What the task requires:
Convert the records below into a JSON list of strings, one string for each line. Skip blank lines and leave out the pictures.

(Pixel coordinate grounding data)
- - -
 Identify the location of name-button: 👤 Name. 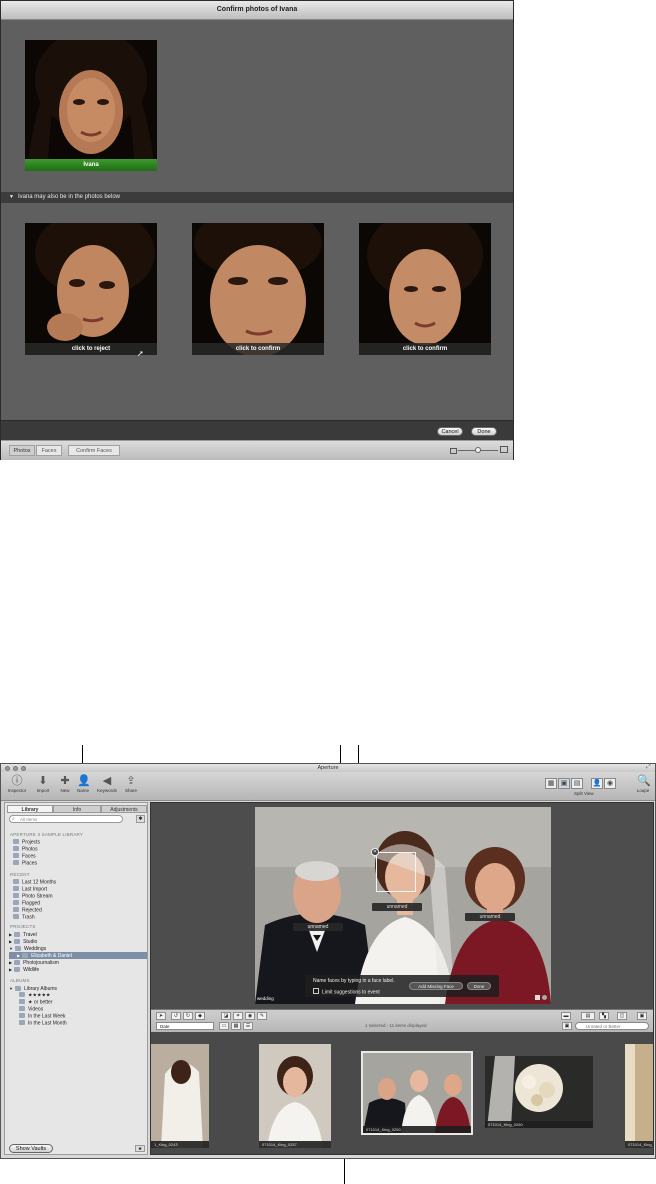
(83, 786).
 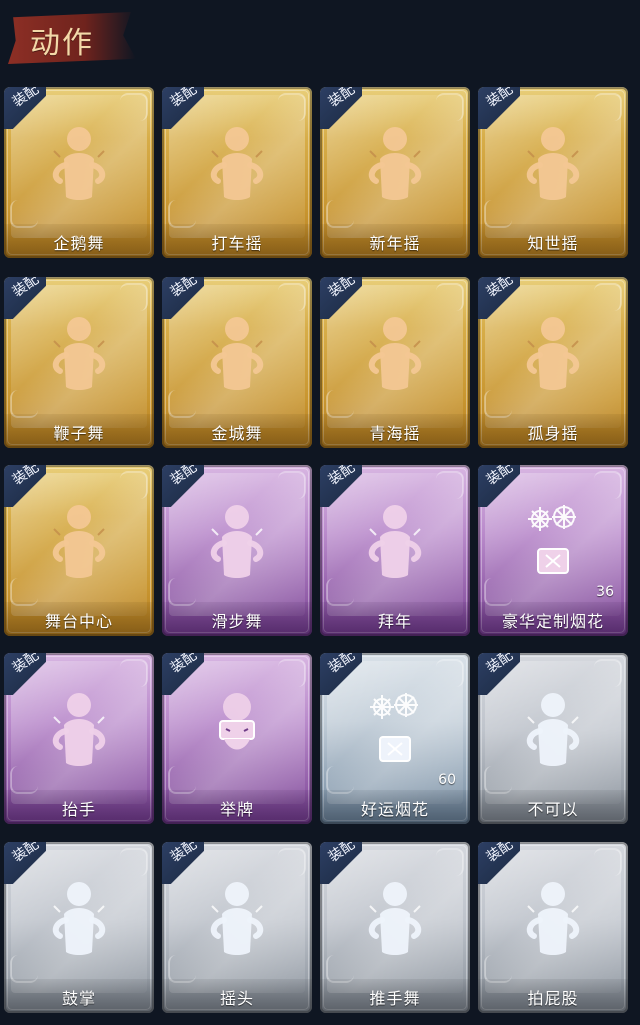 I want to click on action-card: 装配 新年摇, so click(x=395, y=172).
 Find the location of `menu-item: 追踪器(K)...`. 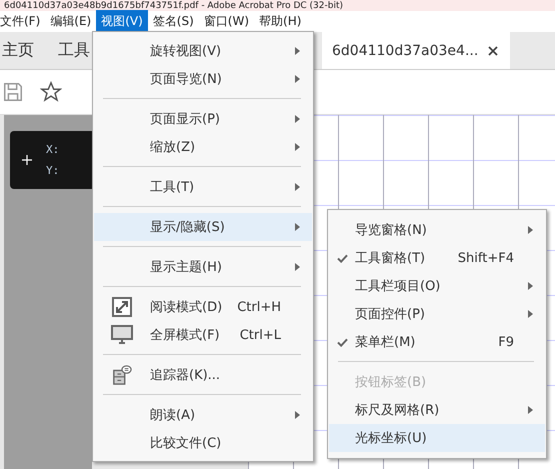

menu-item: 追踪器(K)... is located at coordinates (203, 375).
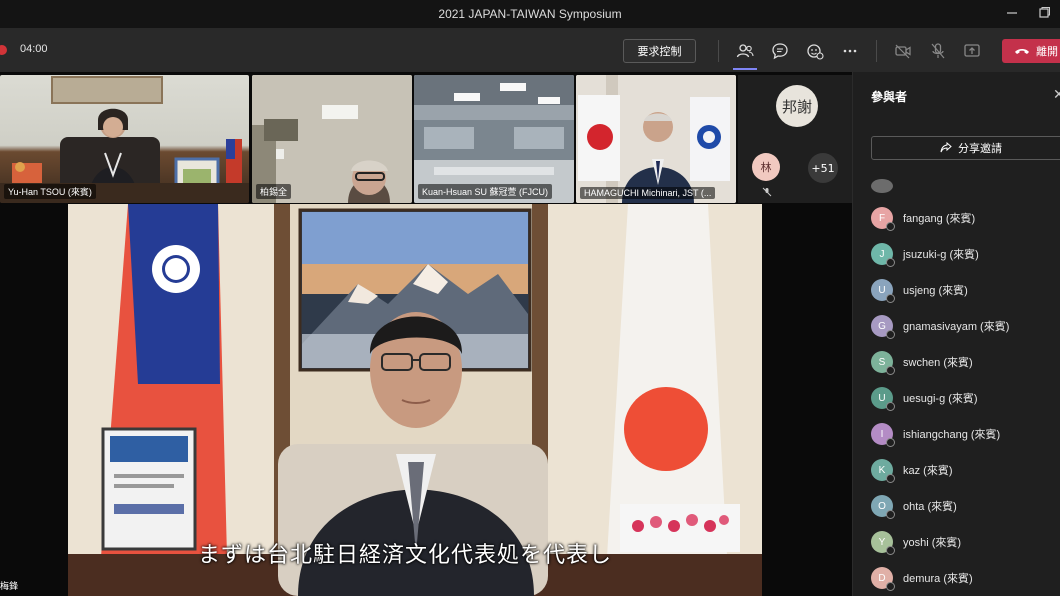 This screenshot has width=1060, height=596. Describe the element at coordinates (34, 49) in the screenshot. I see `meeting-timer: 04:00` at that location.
- - -
Exercise answer:
[
  " Identify the location of name-button: 👤 Name. ",
  "(83, 786).",
  "  I want to click on action-card: 装配 新年摇, so click(x=395, y=172).",
  " Find the location of `menu-item: 追踪器(K)...`. ",
  "menu-item: 追踪器(K)... is located at coordinates (203, 375).",
  " This screenshot has width=1060, height=596. Describe the element at coordinates (34, 49) in the screenshot. I see `meeting-timer: 04:00` at that location."
]